DANCE, BALLAD E IMPEGNO - Dovrei citare molti altri artisti, fra chi ha raccolto meno di quanto seminato, ma per i dettagli rimando al pagellone audiovideo realizzato con Markus del canale You Tube "Profumo di Sanremo e non solo". Accenno solo alla sofisticata architettura sonora dei Santi Francesi, a cavallo fra attualità e riscoperta del passato con quel bel sintetizzatore eighties, la dance sostenuta in salsa Lazza, ma con una propria originalità, della bravissima Clara, il sound estivo di Emma, la cui "Apnea" potrebbe diventare un tormentone balneare, se riuscirà ad arrivare ai mesi caldi senza essere travolta dai tanti nuovi dischi che usciranno nel frattempo; e ancora la ballad di pregio di Maninni, che ha appreso, con intelligenza, le lezioni di tanti habitué del genere, Il Tre con un'altra operazione nostalgia rivolta in questo caso al sapore di rap-pop in salsa novantiana, e aggiungiamoci l'azzardata operazione di Dargen D'Amico, che per lanciare un importante messaggio di pace ha optato per un pezzo nelle sue corde, fatto di ritmi martellanti e massima orecchiabilità che rischiano di sommergere e far passare in secondo piano il significato del testo. Ad ogni modo, Dargen è stato il primo, martedì notte, a esporsi nella sua richiesta di cessate il fuoco, e con il passare delle serate qualcuno si è fatto avanti con coraggio, ma, dicevo, sempre troppo pochi, con il picco dello "stop al genocidio" invocato da Ghali. 

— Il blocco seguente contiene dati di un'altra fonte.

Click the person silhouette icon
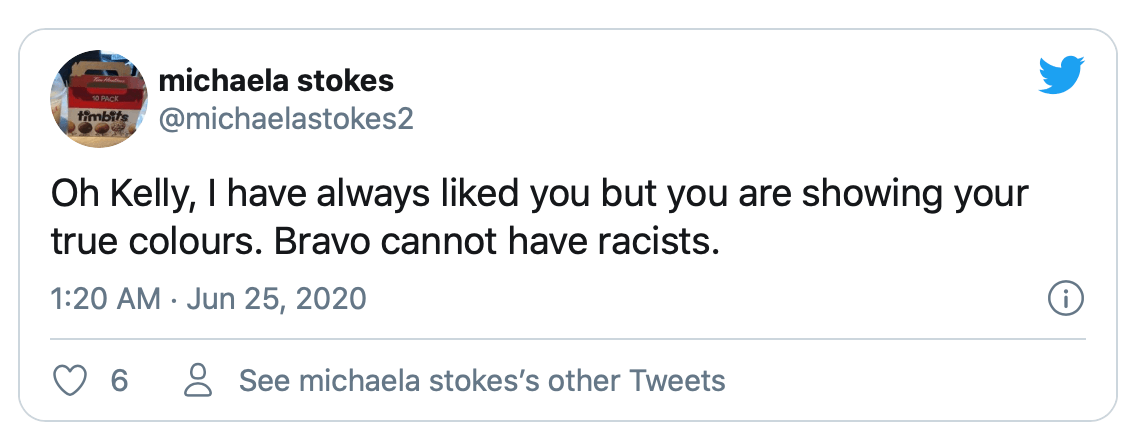[x=198, y=380]
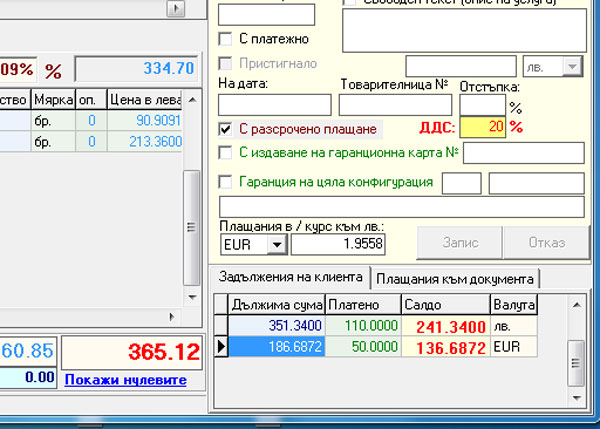Focus the Товарителница № field
The height and width of the screenshot is (429, 600).
(x=396, y=105)
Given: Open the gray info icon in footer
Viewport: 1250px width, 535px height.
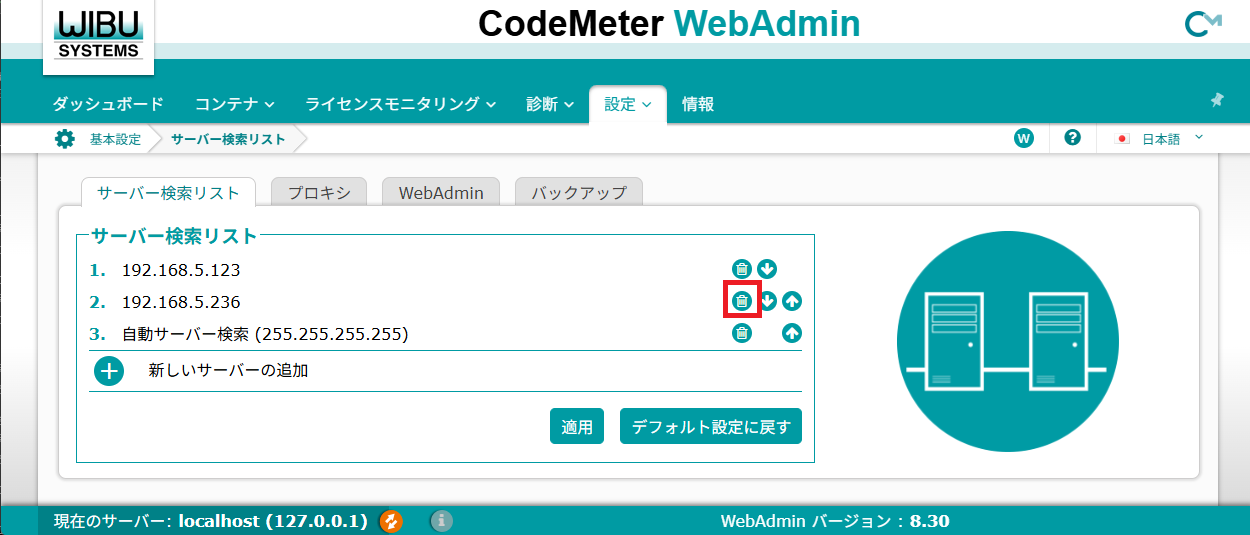Looking at the screenshot, I should [x=442, y=521].
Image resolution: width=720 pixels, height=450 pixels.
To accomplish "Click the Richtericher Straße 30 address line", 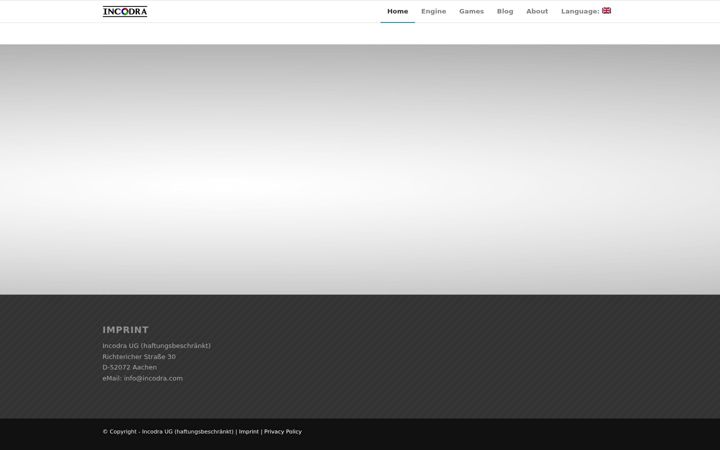I will 139,357.
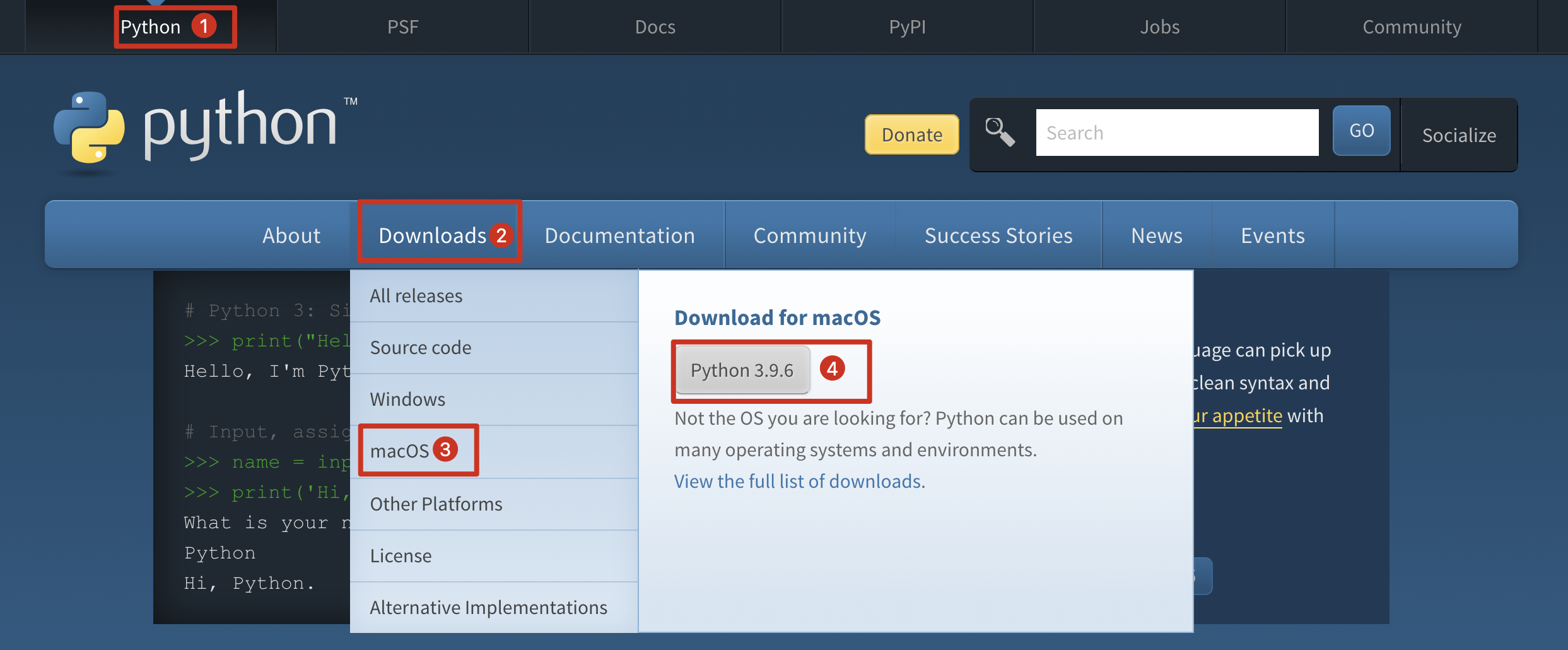Select macOS in the Downloads submenu
Viewport: 1568px width, 650px height.
pyautogui.click(x=399, y=451)
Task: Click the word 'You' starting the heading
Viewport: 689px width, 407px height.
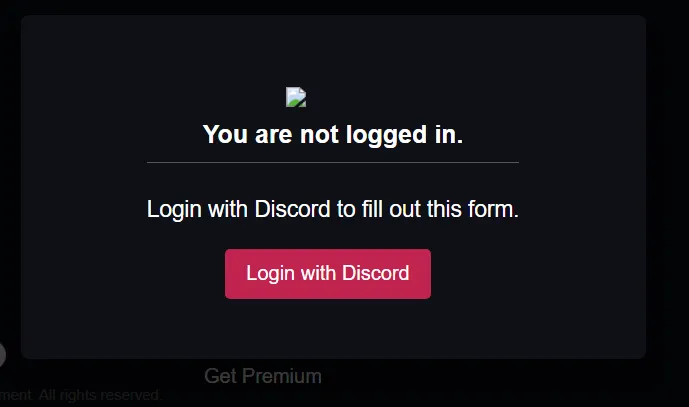Action: pos(225,134)
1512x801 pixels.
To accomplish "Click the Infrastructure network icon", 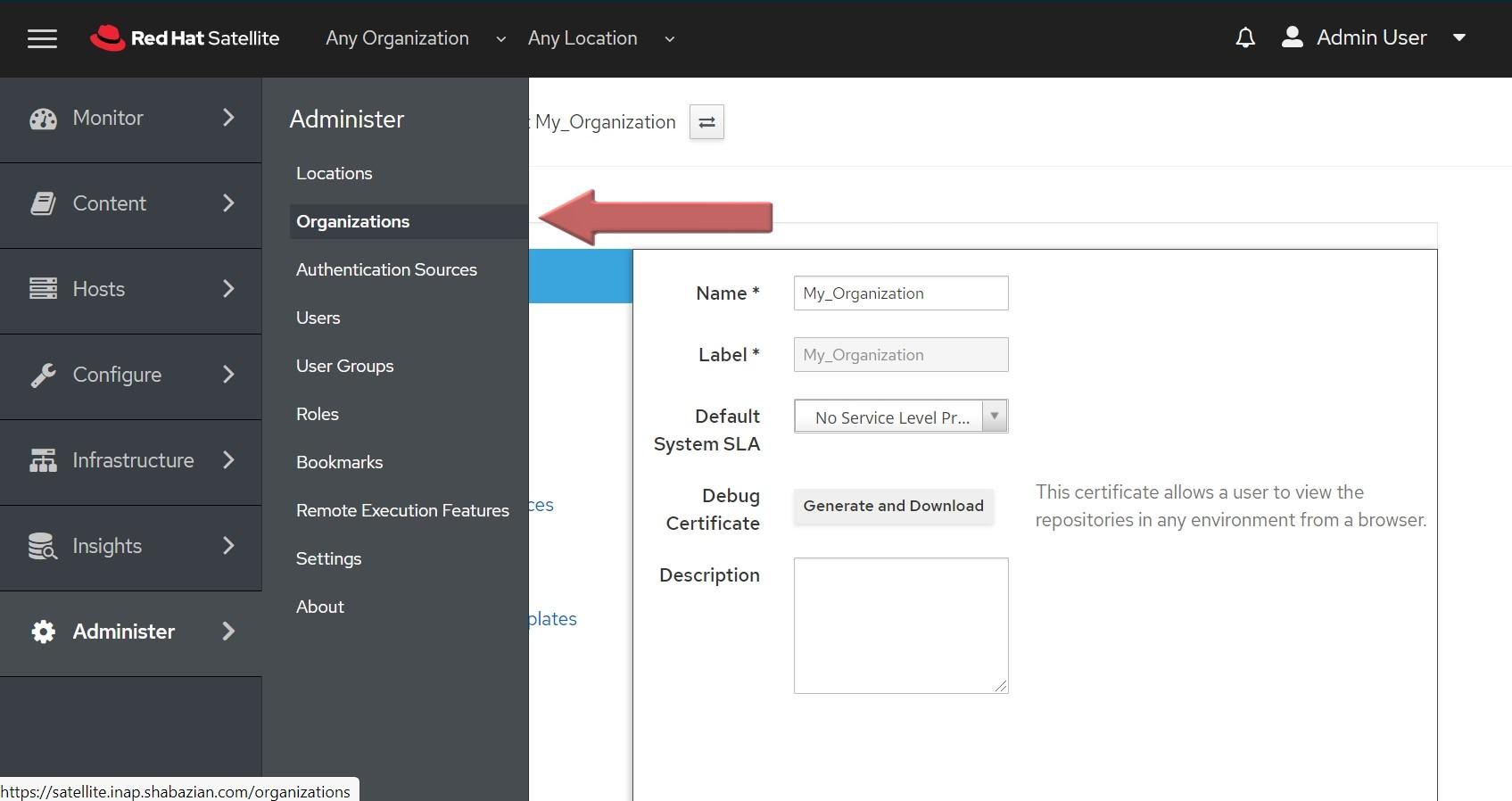I will click(x=43, y=460).
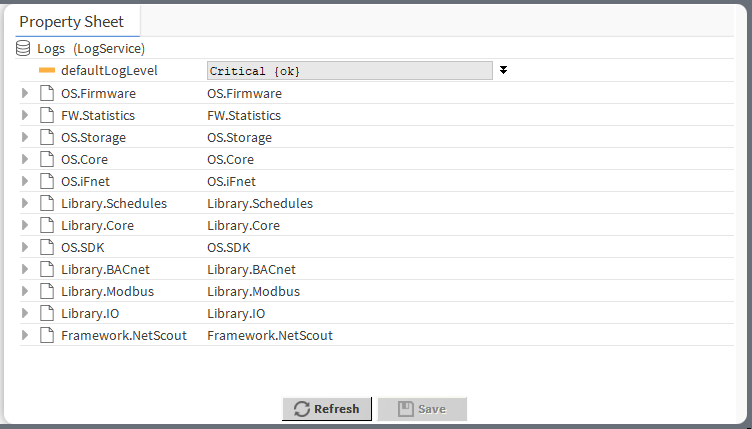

BUON LIVELLO MEDIO, TANTE HIT IN PECTORE, RISCHIO OMOLOGAZIONE - Ho citato tante canzoni, e altre ancora avrei potuto citarne (penso a quelle di Mahmood, Mr. Rain e Diodato, sulle quali mi ero comunque espresso positivamente nei giorni scorsi), ma, nel mio proverbiale ottimismo, credo di avere individuato un buon livello medio della proposta festivaliera appena ascoltata. Senza picchi come in anni passati, penso al Mengoni pigliatutto, ma con tante canzoni costruite con  astuzia, ben confezionate, con tutti i crismi per "spaccare" in radio, nelle charts, in streaming. Capolavori? A naso direi di no, ma brani con una loro precisa dignità e con la possibilità di farsi ricordare. Non vi piace un Sanremo così? Ci sarà modo di parlarne nel dettaglio. Troppa dance, si era detto quest'anno, e poi abbiamo visto che le proposte classiche, le melodie, le ballate hanno comunque avuto il loro vasto spazio. Poco spazio per certi generi più di nicchia, e su questo si può essere anche d'accordo, è uno degli aspetti su cui maggiormente si dovrà lavorare in futuro per non offrire una produzione troppo omologata. In questo senso, è balzata agli occhi la presenza massiccia di un ristretto numero di autori a firmare un elevato numero di canzoni; non è una novità, certi nomi che ricorrevano con costanza sono stati una caratteristica anche di Festival molto lontani nel tempo, forse nel 2024 si è un tantinello esagerato, ecco. Senza entrare in meccanismi di management, collaborazioni e rapporti professionali che non mi appartengono e che non conosco, penso sia normale che un interprete si affidi ai compositori più in voga, i re Mida della canzonetta che trasformano in oro tutto quel che scrivono; casomai posso rimproverare loro scarso coraggio nel non affidarsi anche a qualche autore emergente o comunque meno "sfruttato".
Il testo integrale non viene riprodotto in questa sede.